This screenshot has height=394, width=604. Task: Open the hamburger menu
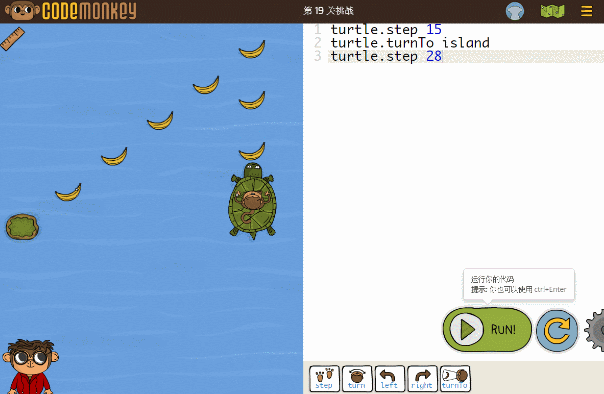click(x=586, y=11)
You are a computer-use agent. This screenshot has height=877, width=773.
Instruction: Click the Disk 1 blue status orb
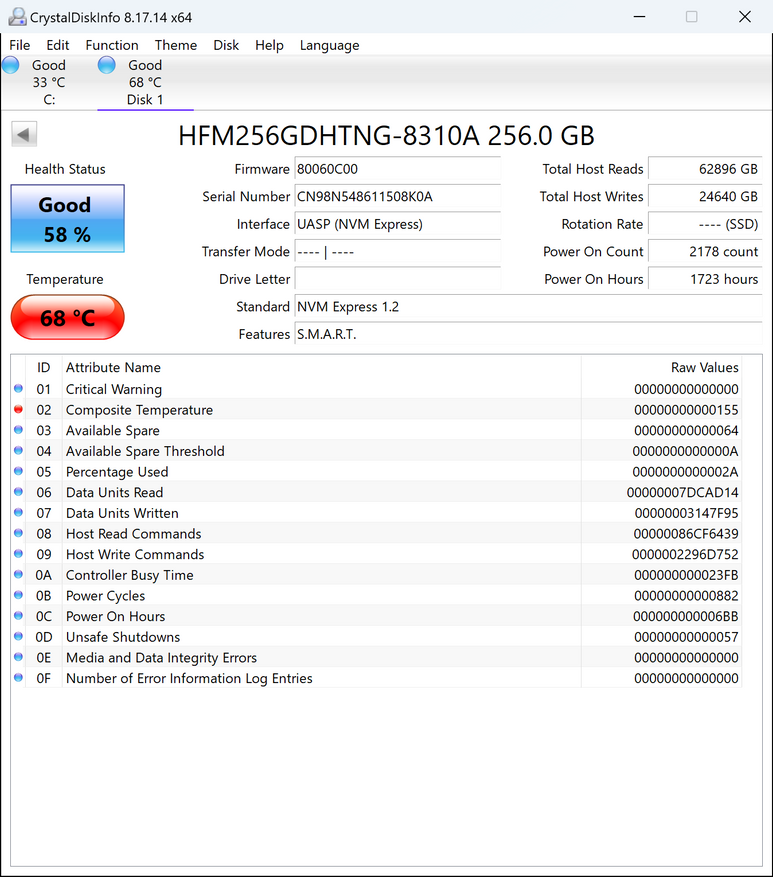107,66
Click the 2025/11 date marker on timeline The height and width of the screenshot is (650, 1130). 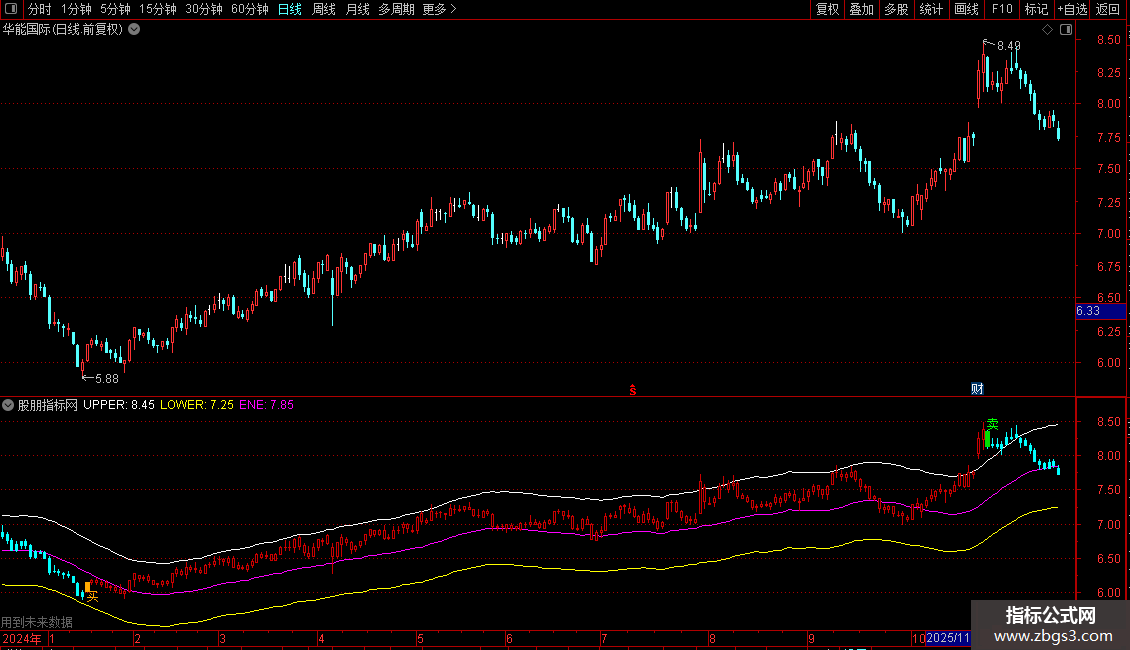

- [What needs to be done]
Return only the lines from the line containing "You are a computer-use" through the last line of the records above, both ends included, exactly as written, leaving pictures out.

- [Problem solution]
You are a computer-use agent. This screenshot has height=877, width=773.
Instruction: Click the Disk 1 blue status orb
107,66
Click the 2025/11 date marker on timeline The height and width of the screenshot is (650, 1130). 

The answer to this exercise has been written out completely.